Encore plus de risques sur les foilers
Sur les IMOCA à foils, le risque est encore accru. Les foils permettent de sustenter le bateau, mais dès lors qu'il y a de la mer, et que ce dernier va vite, il peut accélérer et décélérer en quelques secondes. Ces manœuvres obligent les marins à constamment se cramponner et à évoluer à quatre pattes, protégées par des combinaisons renforcées aux genoux et aux coudes.
"J'ai un gros matelas, des protections. J'ai des genouillères, des pantalons renforcés. Avec le foiler, il va y avoir des blessures qu'on ne connaissait pas avant. Il y aura des traumas comme des côtes ou des clavicules cassées, des bleus" explique Sébastien Josse.

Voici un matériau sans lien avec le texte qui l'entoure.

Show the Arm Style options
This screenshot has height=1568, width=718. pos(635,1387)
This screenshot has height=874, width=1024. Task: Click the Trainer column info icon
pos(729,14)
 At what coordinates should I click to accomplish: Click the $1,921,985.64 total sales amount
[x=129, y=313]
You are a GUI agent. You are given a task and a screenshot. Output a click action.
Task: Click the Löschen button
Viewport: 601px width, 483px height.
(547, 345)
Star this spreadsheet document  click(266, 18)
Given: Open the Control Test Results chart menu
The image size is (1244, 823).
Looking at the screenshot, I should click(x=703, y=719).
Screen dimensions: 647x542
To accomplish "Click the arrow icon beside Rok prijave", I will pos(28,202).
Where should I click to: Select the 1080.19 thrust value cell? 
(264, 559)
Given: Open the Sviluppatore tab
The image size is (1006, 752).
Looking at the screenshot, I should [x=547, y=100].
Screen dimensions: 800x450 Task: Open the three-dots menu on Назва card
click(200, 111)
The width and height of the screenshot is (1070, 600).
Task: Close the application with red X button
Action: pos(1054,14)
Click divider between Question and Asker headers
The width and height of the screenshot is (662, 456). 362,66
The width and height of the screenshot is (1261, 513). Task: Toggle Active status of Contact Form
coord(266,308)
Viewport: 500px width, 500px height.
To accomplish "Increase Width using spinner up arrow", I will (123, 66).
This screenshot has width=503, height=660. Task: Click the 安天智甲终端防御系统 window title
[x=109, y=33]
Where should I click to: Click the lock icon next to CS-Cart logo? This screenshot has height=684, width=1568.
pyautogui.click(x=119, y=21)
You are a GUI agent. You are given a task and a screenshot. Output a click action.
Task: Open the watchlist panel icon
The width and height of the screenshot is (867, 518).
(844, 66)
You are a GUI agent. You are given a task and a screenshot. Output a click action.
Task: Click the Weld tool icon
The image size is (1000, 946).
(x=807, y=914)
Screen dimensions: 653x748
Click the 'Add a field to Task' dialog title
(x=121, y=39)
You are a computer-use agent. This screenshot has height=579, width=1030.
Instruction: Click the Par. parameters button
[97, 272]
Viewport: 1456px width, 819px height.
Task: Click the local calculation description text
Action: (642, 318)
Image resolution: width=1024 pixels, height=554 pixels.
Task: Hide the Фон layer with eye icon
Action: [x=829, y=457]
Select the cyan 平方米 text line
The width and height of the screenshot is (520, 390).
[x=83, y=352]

Pour sa part, Jean-Pierre Dick comme d'autres marins, embarque un casque de rugby pour les conditions de mer et de vent toniques.
"Le bateau va plus vite, il accélère plus vite, et décélère plus fort aussi. Les foils engendrent un supplément de puissance à la plateforme donc forcément un surplus de charges sur le gréement, notamment sur les winches. Border une voile, c'est plus difficile et comme le bateau va plus vite, les chocs sont plus conséquents. Les déplacements sont difficiles, les appendices dans l'eau font pas mal de boucan. Ce n'est pas très rigolo… Il faut bien être conscient que ce n'est pas agréable à naviguer. Ce sont des bateaux de peine. Il faut juste être capable de vivre avec ça quelques semaines ou quelques mois. Les mains courantes aux bons endroits sont primordiales. Que le bateau aille à 20 ou 25 nœuds, quand on se casse la gueule, ça fait mal. Il y a des moments où il faut mettre le casque, des moments où il faut s'harnacher. On a continué à aller dans le sens des bateaux difficiles à mener. Ce n'est pas une nouveauté, mais ils le sont encore plus" explique Jeremie Beyou, skipper de Maître Coq, bateau à foils.
Bien dormir pour éviter les risques
"Faire abstraction de cet environnement agressif, c'est difficile. Et là est tout le problème : si on ne récupère pas bien, on tombe dans une perte de vigilance, et c'est la porte ouverte aux accidents" confie le docteur Chauve.
On sait que les solitaires dorment très peu (environ 5 à 6 h de sommeil en 24 h par tranche de 45 min à 2 h max.) mais ce sommeil doit être réparateur. Seulement, pas facile de dormir lorsqu'on est balloté de tous les côtés et constamment déranger par les bruits des bateaux. "Les bateaux font plus de boucan, car ça fait tambour, ça tape, et les appendices génèrent un sifflement. J'ai un casque antibruit pour dormir. Indispensable pour récupérer et ne pas accumuler de la fatigue" détaille Sébastien Josse.